Prophylactic and curative effects of Carica papaya Linn. pulp extract against carbon tetrachloride-induced hepatotoxicity in male rats.

Several chemicals and medications induce cellular damage in various organs of the body by activating reactive substances' metabolism leading to various pathological conditions including liver disease. In this study, we evaluated the prophylactic and curative effects of Carica papaya Linn. pulp water extract (PE) against CCl-induced rat hepatotoxicity.
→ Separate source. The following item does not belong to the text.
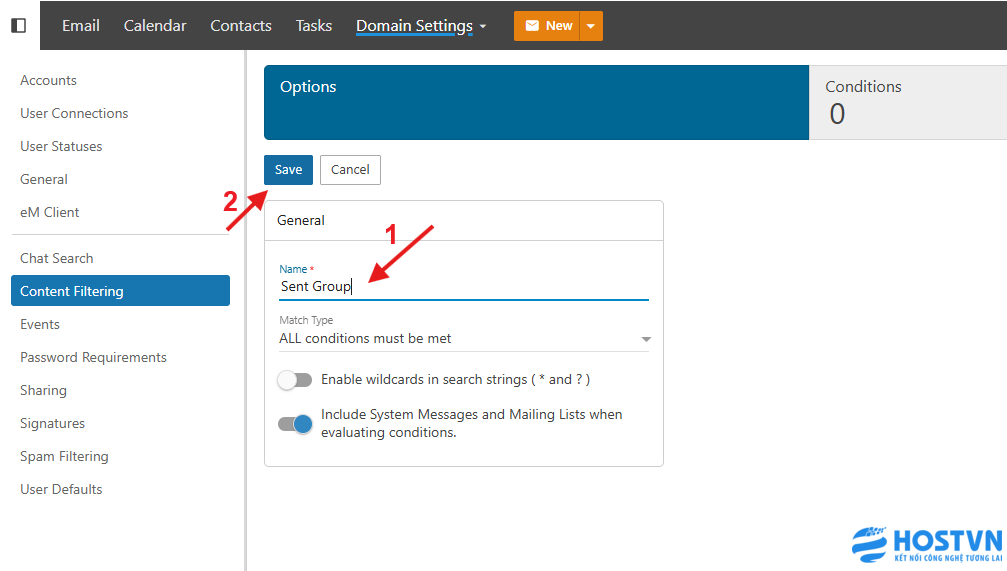1007x571 pixels.
Task: Select the Options tab
Action: pos(536,102)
Five groups of rats were created, control, PE, CCl, (PE-CCl): The rats were administered with PE pre and during CCl injection, and (PE-CCl-PE): The rats were administered with PE pre, during, and after CCl. The markers of oxidative stress ("OS": oxidant and antioxidants), inflammation [nuclear factor-κB, tumor necrosis factor-α, and interleukin-6], fibrosis [transforming growth factor-β], and apoptosis [tumor suppressor gene (p53)] were evaluated. Additionally, liver functions, liver histology, and kidney functions were measured. Also, PE characterization was studied. The results showed that PE, in vitro, has a high antioxidant capacity because of the existence of phenolics, flavonoids, tannins, terpenoids, and minerals. Otherwise, the PE administration [groups (PE-CCl) and (PE-CCl-PE)] exhibited its prophylactic and therapeutic role versus the hepatotoxicity induced by CCl where PE treatment improved liver functions, liver histopathology, and renal functions by decreasing oxidative stress, inflammation, fibrosis, and apoptosis induced by CCl. Our study elucidated that PE contains high amounts of phenolics, flavonoids, tannins, terpenoids, and ascorbic acid. So, PE exerted significant prophylactic and curative effects against hepatotoxicity induced by CCl. These were done by enhancing the markers of antioxidants and drug-metabolizing enzymes with reductions in lipid peroxidation, inflammation, fibrosis, and apoptosis. PE administration for healthful rats for 12 weeks had no negative impacts. Consequently, PE is a promising agent for the prohibition and therapy of the toxicity caused by xenobiotics.